Là où la réflexion de Steiner devient originale et stimulante pour un croyant, c’est lorsqu’il aborde la question du mal dans le monde, et sa réaction personnelle. Cette réalité de la souffrance des enfants, des tortures et des atrocités commises à tous les siècles, soulève en lui une répulsion, une révolte qui dépasse l’entendement et qui évoque même comme un appel. Il parlera en anglais d’un « counter-echo ». Comme si, dit-il, il y avait rupture dans le contrat de l’existence devant l’horreur et la déchéance humaine. La réalité pouvant se rapprocher le plus de ce bris de contrat est, dit-il, la notion de péché originel. « Mis en présence de l’enfant battu, violé, du cheval ou de la mule que l’on fouette sur les yeux, je suis possédé comme par une lucidité nocturne (midnight clarity), par l’intuition de la Chute » p.169.

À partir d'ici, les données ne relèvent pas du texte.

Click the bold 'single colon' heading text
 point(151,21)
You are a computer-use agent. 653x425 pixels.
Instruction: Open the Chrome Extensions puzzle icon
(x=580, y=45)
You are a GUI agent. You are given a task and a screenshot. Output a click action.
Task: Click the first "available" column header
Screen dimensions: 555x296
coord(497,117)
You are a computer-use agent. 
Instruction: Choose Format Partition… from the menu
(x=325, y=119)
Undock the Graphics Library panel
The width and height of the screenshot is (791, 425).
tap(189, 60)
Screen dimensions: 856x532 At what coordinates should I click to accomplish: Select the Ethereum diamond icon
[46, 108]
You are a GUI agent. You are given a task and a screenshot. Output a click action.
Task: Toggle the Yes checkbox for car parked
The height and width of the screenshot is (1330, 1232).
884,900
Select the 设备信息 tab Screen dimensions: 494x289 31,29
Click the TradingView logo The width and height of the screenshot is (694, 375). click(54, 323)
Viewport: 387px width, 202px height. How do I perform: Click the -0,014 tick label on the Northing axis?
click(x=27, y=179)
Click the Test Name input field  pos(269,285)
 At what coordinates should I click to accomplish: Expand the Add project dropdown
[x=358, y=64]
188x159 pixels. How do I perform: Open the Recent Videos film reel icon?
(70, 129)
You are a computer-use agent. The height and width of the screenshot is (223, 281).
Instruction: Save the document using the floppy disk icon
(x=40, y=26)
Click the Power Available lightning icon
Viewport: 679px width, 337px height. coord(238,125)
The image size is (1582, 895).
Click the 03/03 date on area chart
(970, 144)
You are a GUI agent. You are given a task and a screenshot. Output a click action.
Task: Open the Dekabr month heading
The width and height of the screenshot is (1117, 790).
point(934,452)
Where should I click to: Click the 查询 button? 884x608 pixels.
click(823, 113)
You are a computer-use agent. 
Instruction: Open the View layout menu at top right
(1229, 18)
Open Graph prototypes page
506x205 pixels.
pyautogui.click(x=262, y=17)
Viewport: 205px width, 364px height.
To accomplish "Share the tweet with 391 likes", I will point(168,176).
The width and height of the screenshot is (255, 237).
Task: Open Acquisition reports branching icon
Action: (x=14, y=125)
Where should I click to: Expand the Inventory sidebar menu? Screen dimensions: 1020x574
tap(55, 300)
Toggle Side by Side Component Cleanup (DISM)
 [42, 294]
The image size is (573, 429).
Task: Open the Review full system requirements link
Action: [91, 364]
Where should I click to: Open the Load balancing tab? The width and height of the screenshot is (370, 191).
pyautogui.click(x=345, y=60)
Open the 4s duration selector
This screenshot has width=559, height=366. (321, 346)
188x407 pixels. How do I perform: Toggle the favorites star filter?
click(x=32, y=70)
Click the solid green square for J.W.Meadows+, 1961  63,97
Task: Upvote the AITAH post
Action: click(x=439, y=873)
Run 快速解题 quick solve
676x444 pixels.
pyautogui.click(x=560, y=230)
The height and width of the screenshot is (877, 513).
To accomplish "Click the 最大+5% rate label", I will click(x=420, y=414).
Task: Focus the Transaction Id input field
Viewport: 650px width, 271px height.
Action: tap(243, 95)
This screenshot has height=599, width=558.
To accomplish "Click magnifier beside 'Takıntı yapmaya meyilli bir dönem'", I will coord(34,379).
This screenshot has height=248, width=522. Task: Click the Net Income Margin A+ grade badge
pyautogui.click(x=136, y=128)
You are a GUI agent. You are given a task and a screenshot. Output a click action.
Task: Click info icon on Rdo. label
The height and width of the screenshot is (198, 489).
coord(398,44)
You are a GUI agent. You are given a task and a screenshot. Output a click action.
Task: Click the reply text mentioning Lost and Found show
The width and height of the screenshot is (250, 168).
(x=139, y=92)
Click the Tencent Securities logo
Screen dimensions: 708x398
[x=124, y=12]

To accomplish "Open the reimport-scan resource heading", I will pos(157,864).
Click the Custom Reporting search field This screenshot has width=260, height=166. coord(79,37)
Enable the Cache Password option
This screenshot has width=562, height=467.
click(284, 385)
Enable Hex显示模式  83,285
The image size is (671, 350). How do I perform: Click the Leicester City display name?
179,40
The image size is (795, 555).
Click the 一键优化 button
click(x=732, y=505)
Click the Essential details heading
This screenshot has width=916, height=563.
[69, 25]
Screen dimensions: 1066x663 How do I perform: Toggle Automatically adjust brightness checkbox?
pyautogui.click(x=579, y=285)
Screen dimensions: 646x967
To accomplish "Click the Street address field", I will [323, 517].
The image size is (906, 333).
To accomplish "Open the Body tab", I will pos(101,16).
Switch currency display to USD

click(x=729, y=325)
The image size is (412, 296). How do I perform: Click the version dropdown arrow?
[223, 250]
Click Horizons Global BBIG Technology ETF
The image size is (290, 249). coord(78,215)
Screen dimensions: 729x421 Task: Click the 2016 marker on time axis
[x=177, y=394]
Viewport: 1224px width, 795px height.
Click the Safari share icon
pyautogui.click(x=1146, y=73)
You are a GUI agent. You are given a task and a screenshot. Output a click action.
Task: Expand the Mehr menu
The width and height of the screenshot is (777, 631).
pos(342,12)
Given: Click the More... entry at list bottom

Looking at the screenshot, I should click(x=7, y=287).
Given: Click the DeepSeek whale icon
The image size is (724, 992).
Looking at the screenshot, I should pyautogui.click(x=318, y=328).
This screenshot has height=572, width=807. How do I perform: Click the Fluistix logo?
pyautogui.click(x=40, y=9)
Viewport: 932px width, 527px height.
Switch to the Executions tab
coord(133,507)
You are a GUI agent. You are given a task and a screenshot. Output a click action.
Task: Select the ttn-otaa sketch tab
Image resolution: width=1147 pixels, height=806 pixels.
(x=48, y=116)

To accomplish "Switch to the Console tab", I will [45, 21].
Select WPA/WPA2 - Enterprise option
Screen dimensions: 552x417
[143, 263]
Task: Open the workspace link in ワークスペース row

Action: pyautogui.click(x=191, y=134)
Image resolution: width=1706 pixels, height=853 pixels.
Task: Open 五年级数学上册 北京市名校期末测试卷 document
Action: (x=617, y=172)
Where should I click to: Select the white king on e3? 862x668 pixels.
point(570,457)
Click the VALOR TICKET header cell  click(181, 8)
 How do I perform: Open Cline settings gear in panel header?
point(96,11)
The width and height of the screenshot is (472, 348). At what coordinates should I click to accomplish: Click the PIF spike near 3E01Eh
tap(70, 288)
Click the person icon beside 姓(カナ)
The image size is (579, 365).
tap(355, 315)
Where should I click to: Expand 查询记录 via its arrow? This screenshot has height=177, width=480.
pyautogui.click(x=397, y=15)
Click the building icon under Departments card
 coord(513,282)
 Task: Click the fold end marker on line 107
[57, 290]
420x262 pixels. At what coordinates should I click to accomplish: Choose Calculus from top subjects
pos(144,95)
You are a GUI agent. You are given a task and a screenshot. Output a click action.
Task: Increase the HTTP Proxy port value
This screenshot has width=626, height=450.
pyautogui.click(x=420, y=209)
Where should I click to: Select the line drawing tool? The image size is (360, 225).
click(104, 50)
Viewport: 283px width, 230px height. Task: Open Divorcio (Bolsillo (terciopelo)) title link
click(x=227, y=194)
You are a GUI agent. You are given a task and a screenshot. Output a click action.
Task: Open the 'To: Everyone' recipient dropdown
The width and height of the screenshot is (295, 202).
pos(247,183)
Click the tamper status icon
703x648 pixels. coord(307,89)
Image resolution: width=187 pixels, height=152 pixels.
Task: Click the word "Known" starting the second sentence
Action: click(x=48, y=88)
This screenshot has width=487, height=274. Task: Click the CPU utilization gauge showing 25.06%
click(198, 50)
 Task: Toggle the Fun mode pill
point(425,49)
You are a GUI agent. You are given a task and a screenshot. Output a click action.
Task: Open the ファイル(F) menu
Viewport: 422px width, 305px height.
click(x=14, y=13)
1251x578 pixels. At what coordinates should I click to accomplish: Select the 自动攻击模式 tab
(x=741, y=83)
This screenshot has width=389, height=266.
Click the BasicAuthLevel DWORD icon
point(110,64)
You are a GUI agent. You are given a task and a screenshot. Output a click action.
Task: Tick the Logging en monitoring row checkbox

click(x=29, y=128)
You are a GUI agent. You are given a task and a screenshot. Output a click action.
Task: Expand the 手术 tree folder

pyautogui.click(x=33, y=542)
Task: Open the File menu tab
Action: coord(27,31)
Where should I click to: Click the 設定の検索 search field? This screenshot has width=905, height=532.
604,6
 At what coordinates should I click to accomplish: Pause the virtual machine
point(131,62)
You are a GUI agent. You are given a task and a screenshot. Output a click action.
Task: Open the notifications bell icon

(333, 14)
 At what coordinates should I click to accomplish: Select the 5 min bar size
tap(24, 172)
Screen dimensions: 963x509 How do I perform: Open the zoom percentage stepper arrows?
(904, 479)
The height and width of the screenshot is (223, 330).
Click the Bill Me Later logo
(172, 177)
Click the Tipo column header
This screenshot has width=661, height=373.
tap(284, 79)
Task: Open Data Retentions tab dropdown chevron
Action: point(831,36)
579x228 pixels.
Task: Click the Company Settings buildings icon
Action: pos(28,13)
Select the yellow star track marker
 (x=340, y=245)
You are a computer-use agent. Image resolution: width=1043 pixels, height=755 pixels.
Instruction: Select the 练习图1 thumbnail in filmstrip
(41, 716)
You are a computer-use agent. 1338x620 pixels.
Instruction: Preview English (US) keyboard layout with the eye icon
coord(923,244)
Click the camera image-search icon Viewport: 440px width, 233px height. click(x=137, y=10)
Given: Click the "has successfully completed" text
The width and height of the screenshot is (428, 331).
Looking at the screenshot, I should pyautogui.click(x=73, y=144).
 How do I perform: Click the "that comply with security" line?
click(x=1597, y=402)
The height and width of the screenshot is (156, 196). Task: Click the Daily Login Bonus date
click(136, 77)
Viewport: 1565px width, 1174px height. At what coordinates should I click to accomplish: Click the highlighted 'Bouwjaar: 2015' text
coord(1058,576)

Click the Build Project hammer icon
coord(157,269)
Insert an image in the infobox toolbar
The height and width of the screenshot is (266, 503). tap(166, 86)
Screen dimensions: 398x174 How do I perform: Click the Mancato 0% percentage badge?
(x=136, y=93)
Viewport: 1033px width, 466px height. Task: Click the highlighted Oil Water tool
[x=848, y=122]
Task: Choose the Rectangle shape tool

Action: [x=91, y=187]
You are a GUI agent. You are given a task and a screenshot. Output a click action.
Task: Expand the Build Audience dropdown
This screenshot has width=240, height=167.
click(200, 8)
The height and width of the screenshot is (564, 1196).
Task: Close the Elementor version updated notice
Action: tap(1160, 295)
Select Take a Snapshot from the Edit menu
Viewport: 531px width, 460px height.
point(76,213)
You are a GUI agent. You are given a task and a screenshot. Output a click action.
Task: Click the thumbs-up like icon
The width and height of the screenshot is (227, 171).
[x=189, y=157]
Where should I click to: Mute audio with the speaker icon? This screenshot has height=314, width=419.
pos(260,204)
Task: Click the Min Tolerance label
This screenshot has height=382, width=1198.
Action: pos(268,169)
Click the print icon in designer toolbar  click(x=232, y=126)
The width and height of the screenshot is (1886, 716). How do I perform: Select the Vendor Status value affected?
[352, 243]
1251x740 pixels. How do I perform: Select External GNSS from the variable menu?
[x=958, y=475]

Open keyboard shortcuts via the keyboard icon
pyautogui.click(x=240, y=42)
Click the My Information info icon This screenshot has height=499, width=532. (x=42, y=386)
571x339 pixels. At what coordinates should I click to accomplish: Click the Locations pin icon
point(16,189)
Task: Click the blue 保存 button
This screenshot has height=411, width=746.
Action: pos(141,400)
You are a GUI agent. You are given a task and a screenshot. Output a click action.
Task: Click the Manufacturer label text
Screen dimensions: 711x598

Steiner constate que nous sommes enfermé dans un monde cruel et égoïste, alors qu’il aurait pu en être autrement, se demandant si le monde, tel qu’il est, n’est pas tout simplement le cauchemar d’un dieu qui dort. Et dans cette lutte qui secoue l’univers, il y a l’amour, l’opposé de la haine. Steiner note à quel point l’amour conduit aux plus grands excès, tellement son emprise est fort sur l’homme. Que l’on en arrive à identifier l’amour avec le divin c’est, selon Steiner, participer au plus commun et inexplicable sacrement dans la vie humaine. C’est toucher là la maturité de l’esprit humain.